Signing Certificate with SAN IP.1 public IP inside

grzech_p · November 8, 2021, 9:43am

I have a service that runs on machine 2 machine basis behind a private apn.
There is strict requirement to use public authority certificate to cipher non http traffic.

Problem is that communication is working on public IP not on domain name.
I'm trying to run certbot with own created CSR with alternative names section with one DNS.1 and one IP.1 entry with PUBLIC IP inside.
Unfortunatly certbot screams that this IP is not allowed there.
Is it by design or i do something wrong?
The csr for config without IP.1 works well.

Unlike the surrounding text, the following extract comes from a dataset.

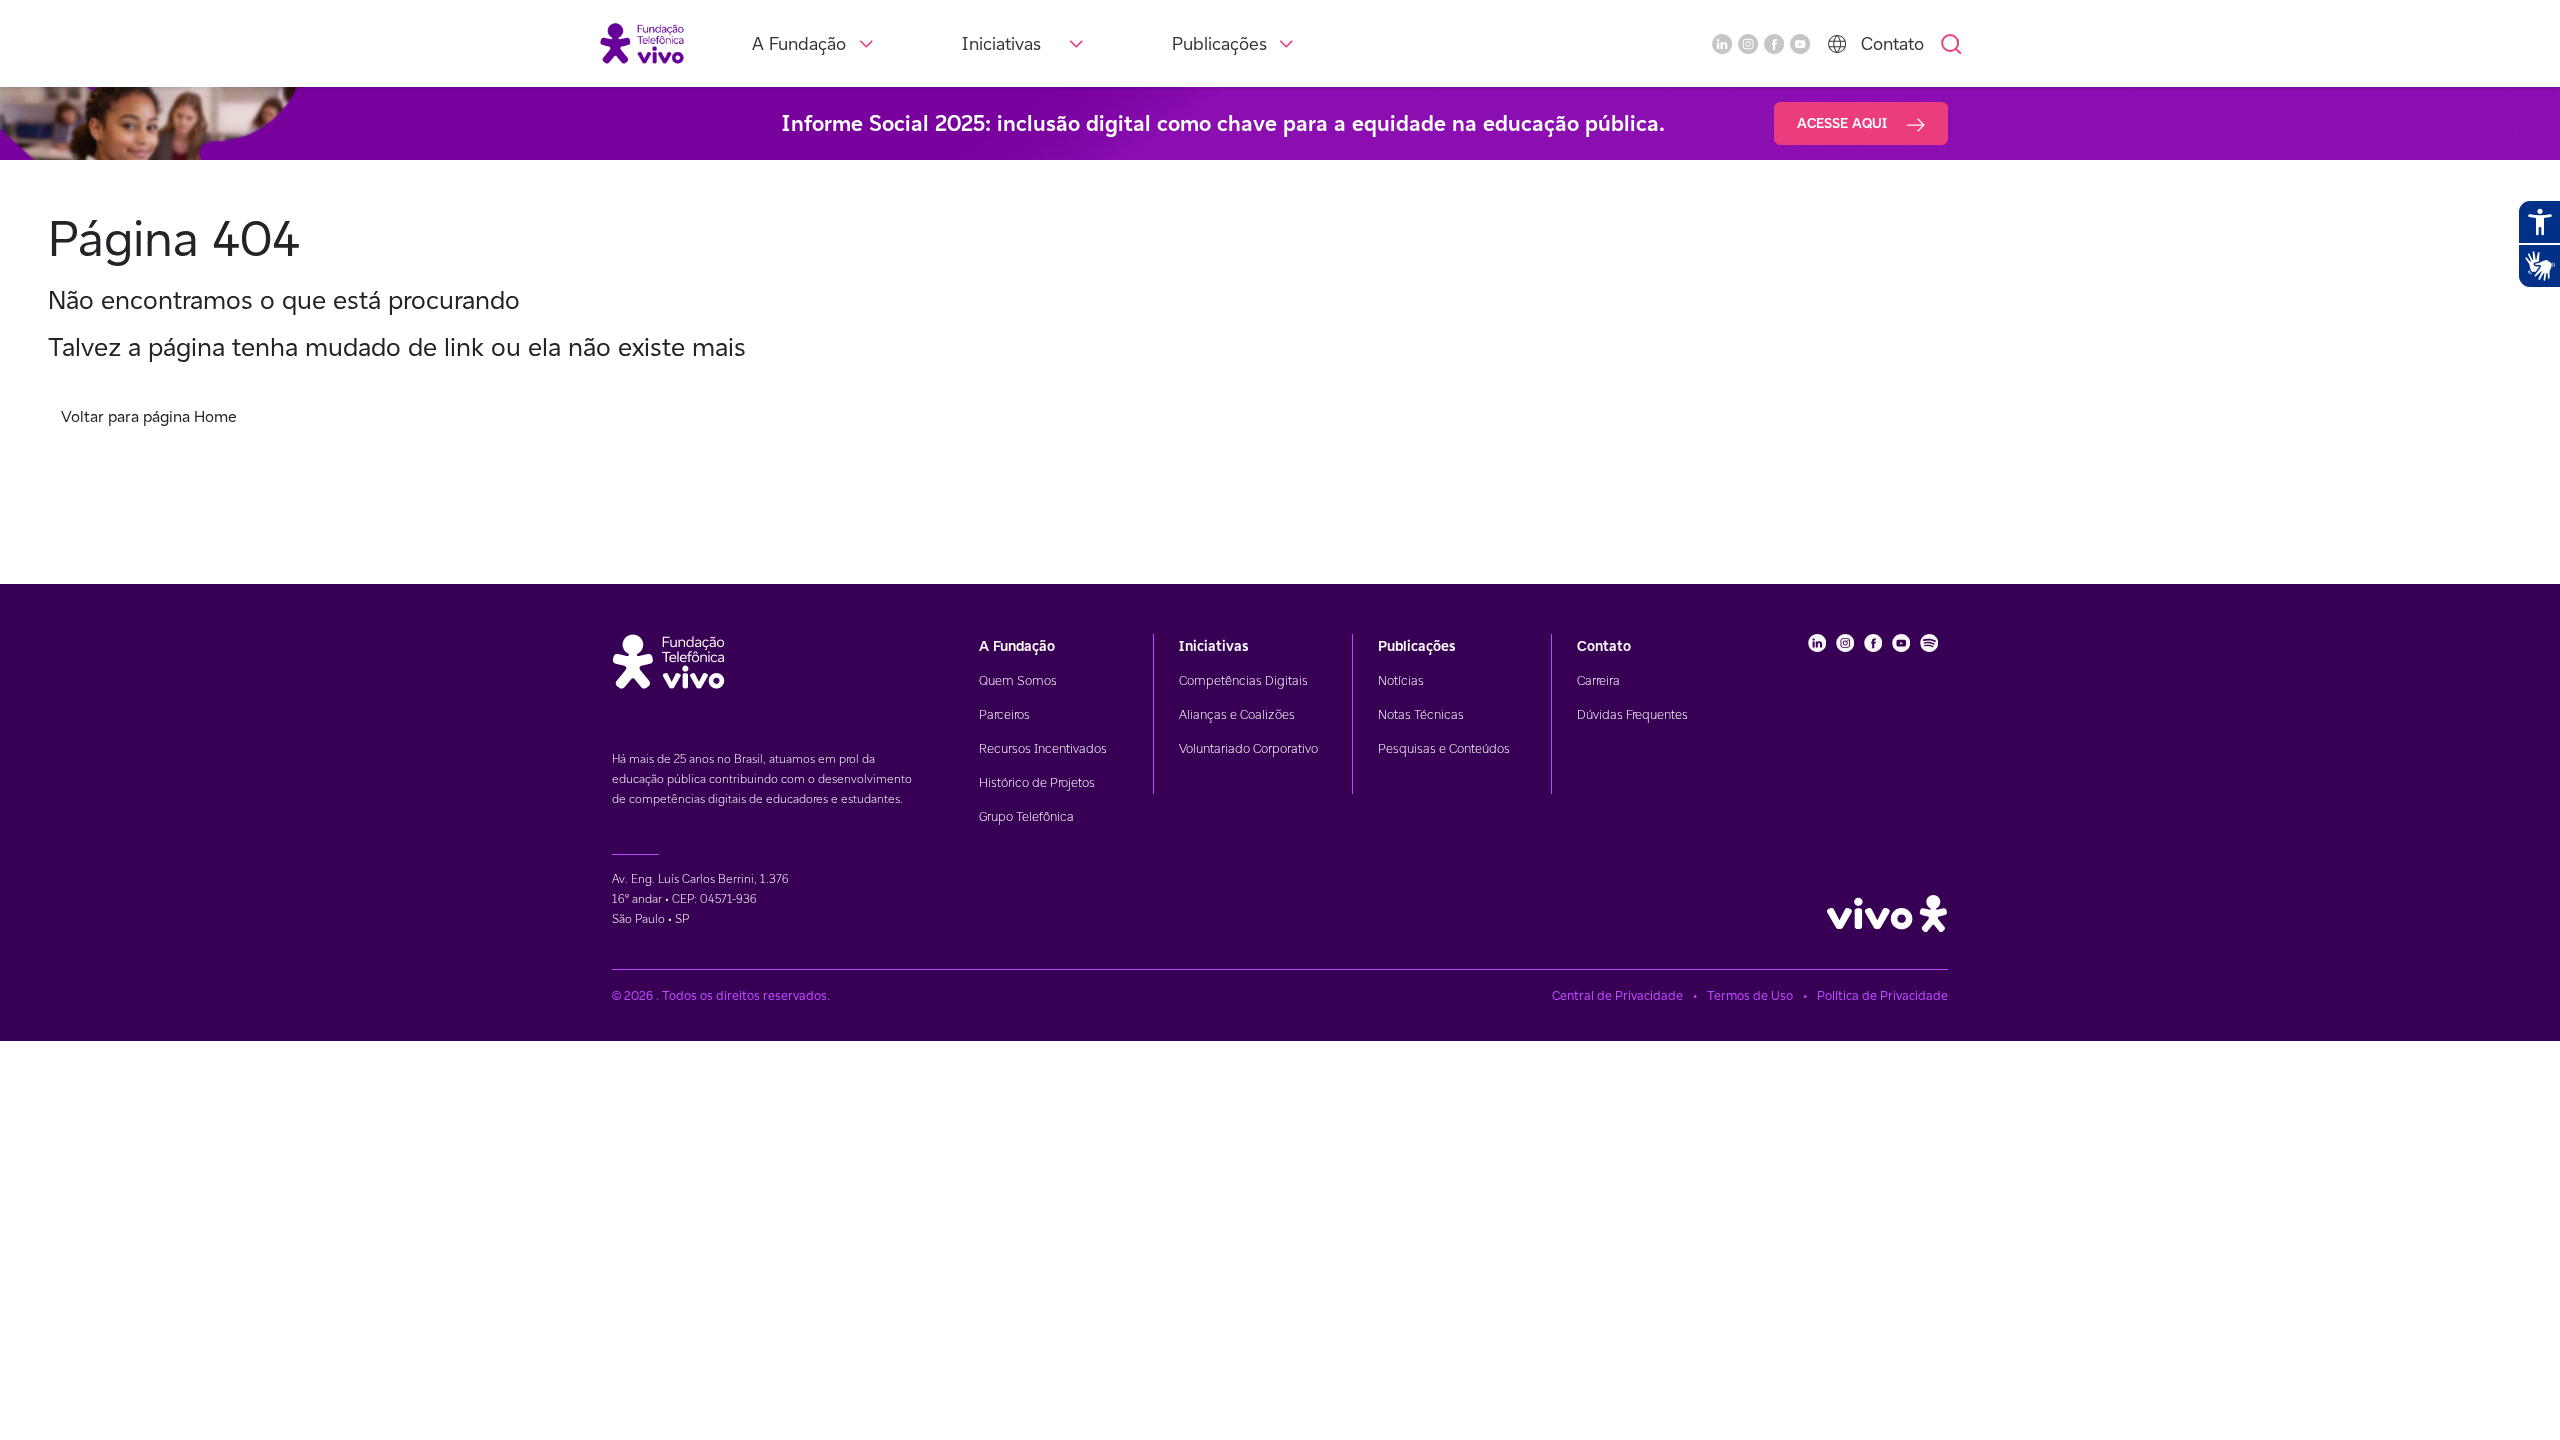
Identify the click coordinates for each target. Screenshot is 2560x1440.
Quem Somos (1018, 680)
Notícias (1401, 680)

certbot.exe certonly --manual --preferred-challenge dns --csr mydomain.csr
Saving debug log to C:\Certbot\log\letsencrypt.log
Requesting a certificate for and <hidden_alternativesubdomainname>
An unexpected error occurred:
The request message was malformed :: NewOrder request included invalid non-DNS type identifier: type "ip", value "83.x.y.z"

Regards,
Grzegorz

orangepizza · November 8, 2021, 10:27am

that's not certbots error, that's LE side throwing error.
IIRC zerossls web interface support ip address but not their acme interface. but you will have to pay them to put multiple domain by web

danb35 · November 8, 2021, 11:21am

It is by design; Let's Encrypt does not (at least currently) issue certificates for IP addresses. There are a couple of ways to address this, the simplest likely being to get a cert from a CA that does issue such certs. A better way to go, IMO, would be to use FQDNs rather than IP addresses.

system · December 8, 2021, 11:21am

This topic was automatically closed 30 days after the last reply. New replies are no longer allowed.